Einschlägige Fallkonstellation

Vorliegend handele es sich um die besondere Fallgruppe einer versehentlich nicht wie beabsichtigt festgesetzten und doch zulässigen Rechtsfolge. In diesen Fällen sei der Angeschuldigte bereits strafrechtlich verfolgt worden. Denn ein Strafbefehl, der wie hier nur die Entziehung der Fahrerlaubnis nebst Sperre anordnet, sei wirksam und der Rechtskraft fähig (ebenso LG Erfurt, Beschl. v. 27.4.2020 – 7 Qs 106/20 Rn 2). § 409 StPO gebe den Strafverfolgungsbehörden und dem jeweiligen Amtsgericht inhaltliche Anforderungen an einen Strafbefehl vor. Die Norm adressiere gerade nicht den Angeschuldigten, der auf den Strafbefehl selbst keinen Einfluss hat. Es würde die Verantwortungsbereiche verkehren, wenn etwaige Verstöße gegen § 409 StPO durch StA und Gericht gerade dazu führen, dass diese den Beschuldigten weiterhin wegen desselben Delikts verfolgen könnten. Zuletzt verbliebe auch eine erhebliche Rechtsuntersicherheit, wenn die Rechtskraft jedes Strafbefehls allein davon abhinge, welche Rechtsfolge die Staatsanwaltschaft subjektiv beabsichtigt hatte. Die objektiv tatsächlich ersichtliche und durch das AG beschlossene Rechtsfolge muss maßgeblich sein.

Vertrauensschutz

Es seien auch keine Gesichtspunkte ersichtlich, die es als verfahrensfehlerhaft erscheinen lassen könnten, dem Angeschuldigten den Vertrauensschutz zuzugestehen. Vorliegend komme eine grundsätzlich denkbare verfassungsimmanente Einschränkung des Art. 103 Abs. 3 GG nicht in Betracht. Es sei bereits zweifelhaft, ob die hier nicht einschlägigen gesetzgeberischen Wiederaufnahmeregeln für Strafverfahren in §§ 373a Abs. 1, 362, 359 StPO die verfassungsimmanenten Schranken von Art. 103 Abs. 3 GG nicht bereits abschließend regeln. Bei der in Frage stehenden tat- und schuldangemessenen Strafe von 35 Tagessätzen für ein Massendelikt handele es sich jedenfalls im Verhältnis zum Absehen von einer Strafe nicht um extreme Konflikte mit der materiellen Gerechtigkeit mit einem schlechthin unerträglichen Ergebnis (BVerfG NJW 1985, 125). Ein solcher Mangel liege hier zudem nicht offen zutage. Selbst wenn im Strafbefehlsverfahren ein Strafklageverbrauch nur für die Fälle eines schützenswerten Vertrauens anzunehmen wäre, sei der Erlass des weiteren beantragten Strafbefehls ausgeschlossen. Zunächst sei der ursprüngliche Strafbefehl nicht offensichtlich unrichtig. Es seien auch darüber hinaus keine Anhaltspunkte ersichtlich, dass der Angeschuldigte bei Erhalt des ursprünglichen Strafbefehls gewusst hätte, dass dieser nicht alle von der Staatsanwaltschaft beabsichtigten Rechtsfolgen enthält. Dem Vertrauensschutz des Angeschuldigten stehe nicht entgegen, dass jedenfalls die separate Rechtsmittelbelehrung auf eine zu zahlende Geldstrafe verwiesen hat. Es wäre aus Sicht des hier maßgeblichen verständigen Rechtslaien als Leser nicht untypisch, wenn separate Hinweisblätter vorsorglich auch Informationen verhängen, die im konkreten Fall nicht von Bedeutung sind.
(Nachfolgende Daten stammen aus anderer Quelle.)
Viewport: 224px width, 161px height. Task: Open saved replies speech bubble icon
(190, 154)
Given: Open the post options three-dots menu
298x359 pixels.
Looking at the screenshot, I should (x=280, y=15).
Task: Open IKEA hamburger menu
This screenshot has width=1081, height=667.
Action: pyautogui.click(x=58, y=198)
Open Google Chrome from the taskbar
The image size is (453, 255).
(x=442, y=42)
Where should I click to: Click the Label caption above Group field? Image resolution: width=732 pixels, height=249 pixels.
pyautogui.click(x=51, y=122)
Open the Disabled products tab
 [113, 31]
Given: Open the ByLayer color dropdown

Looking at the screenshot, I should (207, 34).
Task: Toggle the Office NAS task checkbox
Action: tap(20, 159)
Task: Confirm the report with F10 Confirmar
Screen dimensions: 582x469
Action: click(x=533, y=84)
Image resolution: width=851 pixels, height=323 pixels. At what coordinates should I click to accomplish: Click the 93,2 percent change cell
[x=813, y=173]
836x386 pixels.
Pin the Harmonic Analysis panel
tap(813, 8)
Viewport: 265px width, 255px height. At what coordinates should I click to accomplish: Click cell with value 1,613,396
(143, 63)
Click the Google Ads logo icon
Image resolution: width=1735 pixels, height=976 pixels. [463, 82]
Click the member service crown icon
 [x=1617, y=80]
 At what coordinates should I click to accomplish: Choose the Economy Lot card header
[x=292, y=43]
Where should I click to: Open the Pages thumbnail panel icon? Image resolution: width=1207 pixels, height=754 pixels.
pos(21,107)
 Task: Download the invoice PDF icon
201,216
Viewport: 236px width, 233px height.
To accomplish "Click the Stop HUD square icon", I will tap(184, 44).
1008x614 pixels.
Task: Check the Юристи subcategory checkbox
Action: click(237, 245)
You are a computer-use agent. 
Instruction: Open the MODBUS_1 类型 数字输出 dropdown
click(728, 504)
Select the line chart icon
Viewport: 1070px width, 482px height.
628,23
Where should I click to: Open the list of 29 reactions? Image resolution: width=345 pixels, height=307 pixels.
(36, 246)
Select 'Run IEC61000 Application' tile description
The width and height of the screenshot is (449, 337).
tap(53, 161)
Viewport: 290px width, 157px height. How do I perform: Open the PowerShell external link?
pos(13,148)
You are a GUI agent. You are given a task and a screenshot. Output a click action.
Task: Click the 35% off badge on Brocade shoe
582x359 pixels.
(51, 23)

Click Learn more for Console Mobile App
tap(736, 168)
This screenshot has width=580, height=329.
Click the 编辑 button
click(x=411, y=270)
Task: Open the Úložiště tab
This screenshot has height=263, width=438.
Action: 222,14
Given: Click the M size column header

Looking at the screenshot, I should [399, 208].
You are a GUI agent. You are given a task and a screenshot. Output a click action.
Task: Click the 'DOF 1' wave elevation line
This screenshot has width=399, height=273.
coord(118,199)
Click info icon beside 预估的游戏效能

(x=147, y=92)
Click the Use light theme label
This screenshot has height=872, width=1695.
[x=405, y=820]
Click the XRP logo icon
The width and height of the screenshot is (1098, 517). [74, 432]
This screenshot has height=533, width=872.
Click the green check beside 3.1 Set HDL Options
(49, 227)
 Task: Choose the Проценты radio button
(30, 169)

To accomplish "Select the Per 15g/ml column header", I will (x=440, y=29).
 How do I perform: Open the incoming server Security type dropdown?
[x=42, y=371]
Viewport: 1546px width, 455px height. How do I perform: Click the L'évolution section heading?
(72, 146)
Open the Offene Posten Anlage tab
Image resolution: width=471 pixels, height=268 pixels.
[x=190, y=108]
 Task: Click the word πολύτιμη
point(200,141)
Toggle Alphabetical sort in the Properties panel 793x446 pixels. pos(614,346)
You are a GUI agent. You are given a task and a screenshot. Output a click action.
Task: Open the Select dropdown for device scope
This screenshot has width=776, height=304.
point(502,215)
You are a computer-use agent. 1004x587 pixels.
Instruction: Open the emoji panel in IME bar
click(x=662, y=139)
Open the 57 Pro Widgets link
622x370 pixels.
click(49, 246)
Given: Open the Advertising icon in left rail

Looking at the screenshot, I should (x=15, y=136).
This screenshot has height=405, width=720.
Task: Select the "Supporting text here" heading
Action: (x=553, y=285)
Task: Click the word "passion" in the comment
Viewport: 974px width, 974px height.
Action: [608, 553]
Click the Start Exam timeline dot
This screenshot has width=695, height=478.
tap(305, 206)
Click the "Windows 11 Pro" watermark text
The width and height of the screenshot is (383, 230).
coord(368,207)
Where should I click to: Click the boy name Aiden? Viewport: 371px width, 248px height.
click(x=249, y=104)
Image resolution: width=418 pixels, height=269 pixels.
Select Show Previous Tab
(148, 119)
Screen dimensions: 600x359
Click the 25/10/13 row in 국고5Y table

III. Bedeutung für die Praxis

Nachvollziehbar

Der Erlass von Strafbefehlen gehört zum Massengeschäft des Strafrichters beim AG, bei dem Fehler wie hier nicht passieren sollen, aber durchaus können. Der Klassiker ist dabei sowie beim Erlass eines Strafbefehls nach Eröffnung des Hauptverfahrens nach § 408a StPO der versehentlich unterlassene oder unvollständige Bewährungsbeschluss bei einer zur Bewährung ausgesetzten Freiheitsstrafe bis zu einem Jahr. Nachträglicher Erlass oder Änderung ist dann nicht zulässig, es bleibt bei den gesetzlichen Mindestvoraussetzungen der §§ 56 ff. StGB (OLG Hamm NStZ-RR 2022, 126). Hier war (versehentlich) im Strafbefehl keine Geldstrafe aufgeführt worden, sondern lediglich Maßregeln nach §§ 69, 69a StGB. Das LG begründet hier nachvollziehbar, dass in einem solchen Fall der Grundsatz ne bis in idem dem erneuten Erlass eines Strafbefehls mit Geldstrafe entgegensteht. Hierfür spricht die Möglichkeit des Absehens von Strafe im Strafbefehl (§ 407 Abs. 2 S. 1 Nr. 4 StPO). Ergänzend ist auch an Fälle zu denken, bei denen nach einem Verkehrsdelikt bei nachgewiesener Schuldunfähigkeit ohne § 323a StGB oder actio libera in causa der Strafbefehl lediglich auf die schuldunabhängigen Rechtsfolgen der §§ 69, 69a StPO lautet.